I don't know why, but I tried restarting the exact same code without any changes, and this happened:


> Text: In New York City, Dr. Emily Parker, a renowned neuroscientist, worked at the NeuroTech Institute. She presented her groundbreaking research at the Global Science Alliance conference in London. Her work attracted collaboration offers from Professor Zhang Wei in Beijing. Dr. Parker's influence extended worldwide, with invitations to speak in Sydney and Cape Town, shaping the future of neuroscience.
> (New York City, Dr. Emily Parker, NeuroTech Institute, Global Science Alliance, Professor Zhang Wei)
> Entities: [('New York City', 'LOCATION'), ('Dr. Emily Parker', 'PERSON'), ('NeuroTech Institute', 'ORGANIZATION'), ('Global Science Alliance', 'ORGANIZATION'), ('Professor Zhang Wei', 'ORGANIZATION')]

And now I've noticed that some times I have to submit the text multiple times to get an output, it seems almost random.

rmitsch commented 1 year ago

Hi @AndreaLombax! Most of our prompts are tested against GPT-3.5 or a similarly capable model. My assumption is that Dolly (whether 3b or 7b) doesn't return a parsable output, i. e. on that's in line with what the prompt specifies. Some models require more precise prompting than others, especially when it comes to the output format.

I recommend logging the model outputs and posting the model's output here.

rmitsch commented 1 year ago

I don't know why, but I tried restarting the exact same code without any changes, and this happened:

LLMs are not deterministic.
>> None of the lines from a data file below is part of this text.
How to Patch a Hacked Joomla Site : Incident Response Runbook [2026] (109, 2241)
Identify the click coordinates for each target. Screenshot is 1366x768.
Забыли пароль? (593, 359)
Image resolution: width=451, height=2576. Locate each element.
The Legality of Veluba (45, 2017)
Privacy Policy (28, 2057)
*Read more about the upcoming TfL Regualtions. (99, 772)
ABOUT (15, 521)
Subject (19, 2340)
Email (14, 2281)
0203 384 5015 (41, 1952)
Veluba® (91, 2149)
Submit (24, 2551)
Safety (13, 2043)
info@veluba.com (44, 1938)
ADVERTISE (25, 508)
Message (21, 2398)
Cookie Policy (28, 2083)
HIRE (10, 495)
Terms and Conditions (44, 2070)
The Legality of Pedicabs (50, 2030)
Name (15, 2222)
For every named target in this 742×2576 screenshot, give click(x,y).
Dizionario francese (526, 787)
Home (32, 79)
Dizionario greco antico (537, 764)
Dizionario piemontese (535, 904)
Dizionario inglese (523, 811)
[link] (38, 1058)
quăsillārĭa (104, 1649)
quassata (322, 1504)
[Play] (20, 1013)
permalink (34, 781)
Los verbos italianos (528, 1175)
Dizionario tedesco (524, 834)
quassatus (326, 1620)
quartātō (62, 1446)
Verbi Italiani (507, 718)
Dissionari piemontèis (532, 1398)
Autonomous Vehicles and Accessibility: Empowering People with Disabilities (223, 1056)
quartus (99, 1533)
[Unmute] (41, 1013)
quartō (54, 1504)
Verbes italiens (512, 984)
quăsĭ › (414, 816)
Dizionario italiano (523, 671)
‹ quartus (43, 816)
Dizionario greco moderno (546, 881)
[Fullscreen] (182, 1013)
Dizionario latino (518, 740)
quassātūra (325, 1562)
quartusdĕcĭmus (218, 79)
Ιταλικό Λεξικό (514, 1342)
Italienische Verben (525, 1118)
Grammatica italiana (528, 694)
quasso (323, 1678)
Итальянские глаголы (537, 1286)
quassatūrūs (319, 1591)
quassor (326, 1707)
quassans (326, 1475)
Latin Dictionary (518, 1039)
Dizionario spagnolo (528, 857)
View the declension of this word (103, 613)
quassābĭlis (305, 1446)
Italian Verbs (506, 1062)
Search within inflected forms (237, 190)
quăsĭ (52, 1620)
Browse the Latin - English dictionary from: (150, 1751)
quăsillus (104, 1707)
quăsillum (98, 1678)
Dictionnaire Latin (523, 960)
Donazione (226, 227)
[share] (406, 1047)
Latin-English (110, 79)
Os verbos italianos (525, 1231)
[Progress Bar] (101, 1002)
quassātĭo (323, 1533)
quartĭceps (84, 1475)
If you're looking for determinism, you can lower the temperature or some equivalent parameter to 0. In this case the LLM likely sometimes produces parsable and sometimes non-parsable output .

AndreaLombax commented 1 year ago

I don't know why, but I tried restarting the exact same code without any changes, and this happened:

LLMs are not deterministic. If you're looking for determinism, you can lower the temperature or some equivalent parameter to 0. In this case the LLM likely sometimes produces parsable and sometimes non-parsable output .

You are right, but changing the temperature brought me to the same results. I'll wait to get a larger GPU and retry using the same code. Thank you very much!